Selfie : virtuellement vôtre

Un film à sketchs comme autant de façons de tirer à boulets rouges sur notre formidable époque.
L’obsession de la popularité et du clic, le déclin de l’écrit, l’amour virtuel, la dictature des algorithmes, l’anonymat qui permet tout… Les maux créés de toutes pièces par notre environnement de plus en plus numérique sont aussi nombreux que variés.
Et ce sont eux, frontalement, que place Selfie dans sa ligne de mire, alors même qu’il nous vient d’un temps d’avant (2018!), où Zoom et sa cohorte d’ajustements virtuels n’étaient même pas encore sur toutes les lèvres.
Bien sûr, on pourrait appliquer au film sa propre médecine. Car vouloir parler de notre merveilleux monde moderne sous la forme d’un film à sketchs piloté par cinq réalisateurs (Thomas Bidegain, Marc Fitoussi, Tristan Aurouet, Cyril Gelblat et Vianney Lebasque) fait flotter un fort parfum de testostérone manquant un tantinet de modernité… Enfin, en 2018, l’idée même d’angle mort n’était probablement pas encore à la mode.

Reste pourtant un film évidemment inégal (c’est la malédiction des films à sketchs et Selfie n’y échappe pas), mais qui manie l’humour noir comme peu se le permettent.
On rit, oui, mais les mâchoires serrées de malaise devant cette famille qui récolte gloire et argent en tenant un journal vidéo de la maladie de leur fils et qui est jalousée et imitée (« les pauvres, c’est la leucémie, ils vont galérer pour le référencement »),
cette prof à l’ancienne (comprendre qui tient à l’écrit) qui abandonne ses principes pour une amourette avec une star de YouTube, ou ces personnes invitées à un mariage, traumatisées lorsqu’une fuite de données majeure perturbe la cérémonie. On se reconnaît malgré nous, la catharsis fonctionne à plein, et le projet de Selfie de nous tendre ce miroir pas si déformant est mené avec une ironie féroce qui atteint sa cible.

# # # # # # #

◆ TRAVAIL DEMANDÉ:
**1)** Résumez la critique de Selfie en deux phrases.
**2)** Recopiez, s'il vous plaît, tout le passage de la critique de Selfie qui va de « Bien sûr, on » jusqu'à « encore à la mode. ».
Appuyez-vous uniquement sur la critique de Selfie.

# # # # # # #

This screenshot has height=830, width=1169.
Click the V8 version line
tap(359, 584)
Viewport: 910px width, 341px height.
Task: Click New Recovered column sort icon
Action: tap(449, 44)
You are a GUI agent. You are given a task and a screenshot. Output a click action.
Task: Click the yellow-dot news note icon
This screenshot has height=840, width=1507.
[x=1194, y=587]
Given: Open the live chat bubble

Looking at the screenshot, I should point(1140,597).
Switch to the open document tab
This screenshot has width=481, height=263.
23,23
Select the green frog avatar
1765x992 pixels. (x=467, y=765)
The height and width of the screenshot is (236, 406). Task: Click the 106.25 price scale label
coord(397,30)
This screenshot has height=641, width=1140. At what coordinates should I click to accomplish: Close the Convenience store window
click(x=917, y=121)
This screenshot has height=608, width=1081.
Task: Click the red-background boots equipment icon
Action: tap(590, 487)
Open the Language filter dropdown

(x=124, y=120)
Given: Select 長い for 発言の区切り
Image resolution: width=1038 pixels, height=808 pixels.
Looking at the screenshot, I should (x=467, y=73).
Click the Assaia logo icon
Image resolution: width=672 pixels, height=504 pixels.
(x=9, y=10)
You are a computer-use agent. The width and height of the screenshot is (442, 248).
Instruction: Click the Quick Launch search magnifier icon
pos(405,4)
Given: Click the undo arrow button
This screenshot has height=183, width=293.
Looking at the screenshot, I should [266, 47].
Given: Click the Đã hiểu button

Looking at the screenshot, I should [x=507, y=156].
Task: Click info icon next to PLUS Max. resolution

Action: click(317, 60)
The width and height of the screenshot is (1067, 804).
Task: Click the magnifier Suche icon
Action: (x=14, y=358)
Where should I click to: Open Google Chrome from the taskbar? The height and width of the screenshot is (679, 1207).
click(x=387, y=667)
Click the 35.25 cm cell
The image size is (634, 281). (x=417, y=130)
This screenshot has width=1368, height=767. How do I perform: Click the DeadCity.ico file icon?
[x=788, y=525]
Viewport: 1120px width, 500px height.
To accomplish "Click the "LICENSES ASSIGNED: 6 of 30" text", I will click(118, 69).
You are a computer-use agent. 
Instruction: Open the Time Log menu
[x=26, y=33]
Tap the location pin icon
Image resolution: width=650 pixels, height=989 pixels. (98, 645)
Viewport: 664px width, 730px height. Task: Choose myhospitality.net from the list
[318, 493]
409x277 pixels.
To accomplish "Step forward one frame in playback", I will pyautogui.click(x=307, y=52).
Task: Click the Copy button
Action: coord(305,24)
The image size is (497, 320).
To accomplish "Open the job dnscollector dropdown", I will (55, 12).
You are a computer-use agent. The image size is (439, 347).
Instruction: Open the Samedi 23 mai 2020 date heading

# # # # # # #

◆ RÉPONSES:
**1)** Selfie, film à sketchs de 2018 réalisé par cinq cinéastes, s'attaque de front aux maux de notre environnement numérique, comme l'obsession du clic, l'amour virtuel ou la dictature des algorithmes. Inégal comme tout film à sketchs, il manie pourtant l'humour noir avec une ironie féroce qui atteint sa cible.

**2)**
Bien sûr, on pourrait appliquer au film sa propre médecine. Car vouloir parler de notre merveilleux monde moderne sous la forme d’un film à sketchs piloté par cinq réalisateurs (Thomas Bidegain, Marc Fitoussi, Tristan Aurouet, Cyril Gelblat et Vianney Lebasque) fait flotter un fort parfum de testostérone manquant un tantinet de modernité… Enfin, en 2018, l’idée même d’angle mort n’était probablement pas encore à la mode.